__Exercise brief__
Count how many lines in the following data hold the word "agent". Your answer is the number and nothing else.

__Data excerpts__
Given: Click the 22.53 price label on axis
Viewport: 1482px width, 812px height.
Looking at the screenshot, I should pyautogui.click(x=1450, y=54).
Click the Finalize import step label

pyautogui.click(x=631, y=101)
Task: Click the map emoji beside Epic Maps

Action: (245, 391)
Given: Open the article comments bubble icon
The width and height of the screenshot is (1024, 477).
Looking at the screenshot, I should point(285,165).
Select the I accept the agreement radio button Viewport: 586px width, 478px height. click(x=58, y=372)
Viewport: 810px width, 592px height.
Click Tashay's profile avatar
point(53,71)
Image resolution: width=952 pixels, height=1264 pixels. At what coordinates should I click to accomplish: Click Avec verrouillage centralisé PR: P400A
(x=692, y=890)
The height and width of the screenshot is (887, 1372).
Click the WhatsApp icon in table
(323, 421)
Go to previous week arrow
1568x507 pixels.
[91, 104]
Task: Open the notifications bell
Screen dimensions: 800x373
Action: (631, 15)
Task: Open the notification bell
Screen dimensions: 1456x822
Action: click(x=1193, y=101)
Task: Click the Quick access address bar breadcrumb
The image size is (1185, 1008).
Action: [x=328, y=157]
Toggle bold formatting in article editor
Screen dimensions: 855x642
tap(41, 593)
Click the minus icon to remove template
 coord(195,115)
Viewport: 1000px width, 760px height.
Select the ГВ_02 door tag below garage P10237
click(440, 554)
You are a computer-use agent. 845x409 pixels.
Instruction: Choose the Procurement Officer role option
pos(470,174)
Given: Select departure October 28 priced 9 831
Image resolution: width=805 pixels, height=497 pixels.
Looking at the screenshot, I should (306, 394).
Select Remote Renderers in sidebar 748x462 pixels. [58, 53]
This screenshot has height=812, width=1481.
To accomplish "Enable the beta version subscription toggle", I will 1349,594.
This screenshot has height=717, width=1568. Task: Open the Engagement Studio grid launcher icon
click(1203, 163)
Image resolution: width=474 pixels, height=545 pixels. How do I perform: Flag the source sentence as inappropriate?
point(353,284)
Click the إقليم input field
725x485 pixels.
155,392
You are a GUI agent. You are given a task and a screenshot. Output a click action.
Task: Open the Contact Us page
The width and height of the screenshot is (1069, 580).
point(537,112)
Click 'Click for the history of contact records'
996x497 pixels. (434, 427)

__Exercise solution__
2